In the passage on daily publishing below, list every activity the writer says they do with daily writing.

**Reading passage**
────────────────────
It’s not so much a daily writing challenge as it’s a daily publishing challenge, and that’s very different. With daily writing, I play, I ponder. I spend more time staring out the window. I patiently follow a thread through several meandering pages, and I don’t mind if it’s a dead end.
With daily publishing, there is no such thing as patiently following a thread through several pages. If it hasn’t started to resolve itself into a piece within a paragraph or two, I scrap it and move on to the next idea.
In some ways, the Slicing Challenge is really a daily ideas challenge. Most days, I generate and reject 5-10 ideas before landing on the piece that I will write.
It is not always the best ideas that get written. It’s the writable-in-the-time-and-with-the-energy-I-have ideas that get written. Sometimes an idea I want to write gets set aside for another day, when I will presumably have more time and energy. Sometimes the best ideas get set aside indefinitely because the best ideas often take too much time to percolate and begin to cohere. If this were a daily writing challenge, I could write a bit on them each day and develop them slowly. But with a daily publishing challenge, I just don’t have time to develop the bigger ideas.
────────────────────
**Extracted data**
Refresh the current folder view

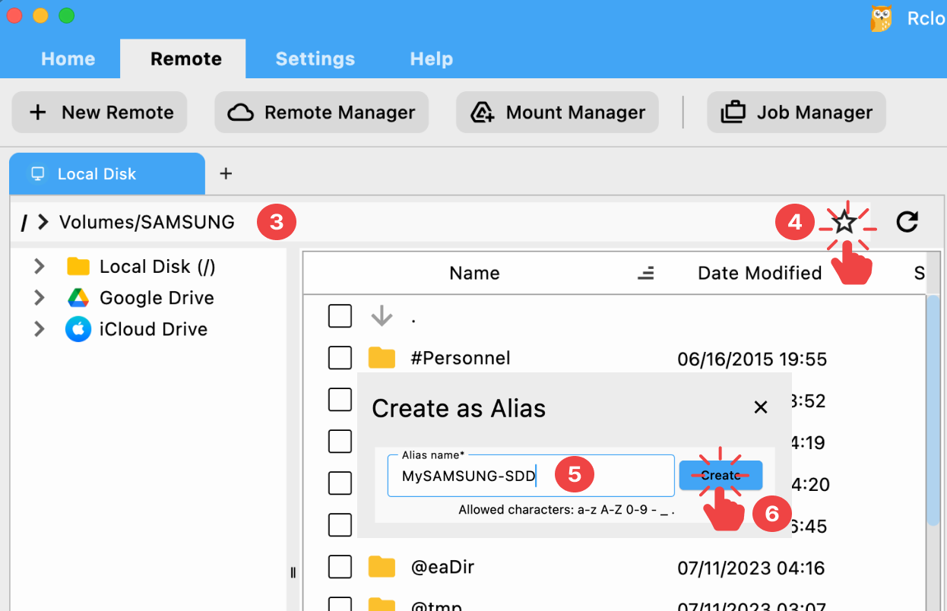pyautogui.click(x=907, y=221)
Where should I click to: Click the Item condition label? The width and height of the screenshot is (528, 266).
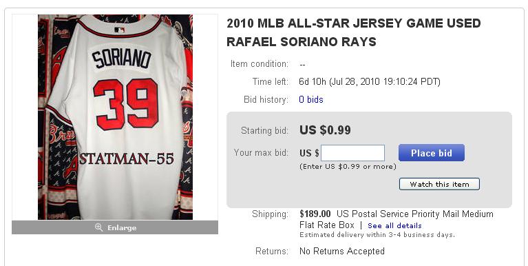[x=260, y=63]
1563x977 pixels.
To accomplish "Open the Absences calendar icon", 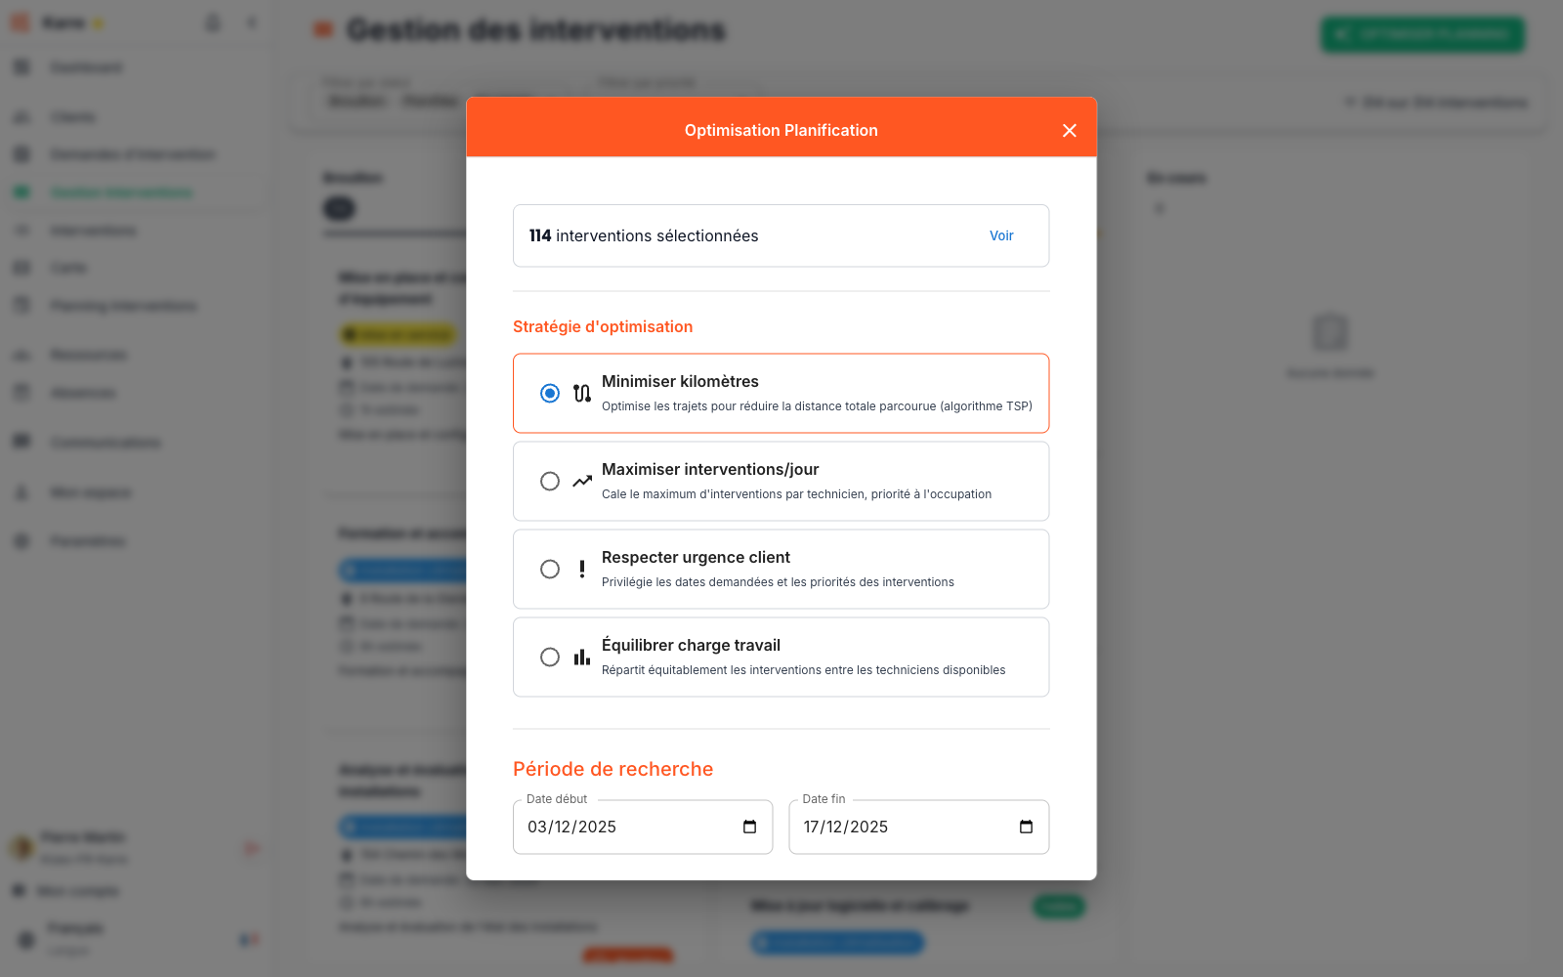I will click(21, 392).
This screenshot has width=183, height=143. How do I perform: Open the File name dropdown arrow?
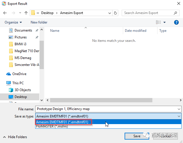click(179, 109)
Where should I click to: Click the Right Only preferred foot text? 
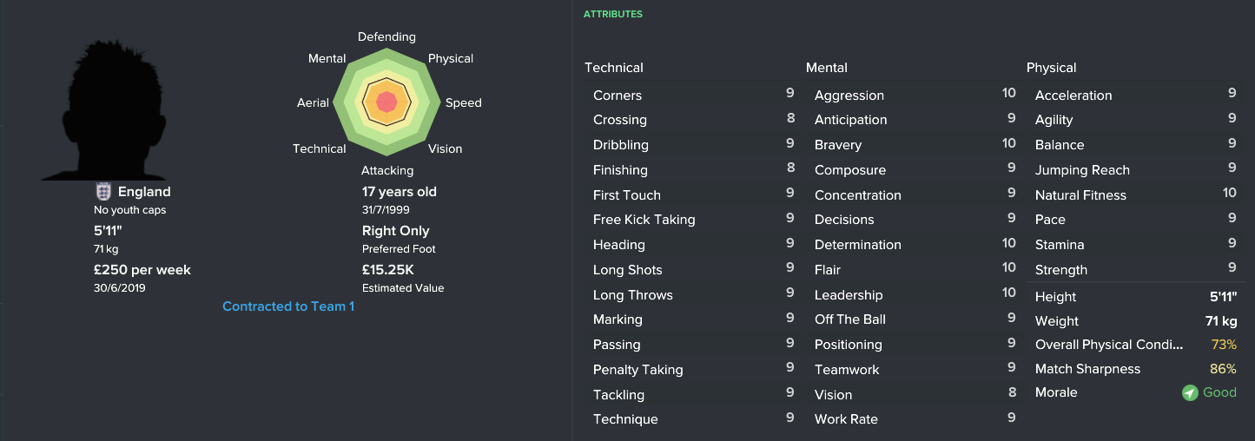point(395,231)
────────────────────
**Answer below**
- Play
- Ponder
- Spend more time staring out the window
- Patiently follow a thread through several meandering pages, not minding if it's a dead end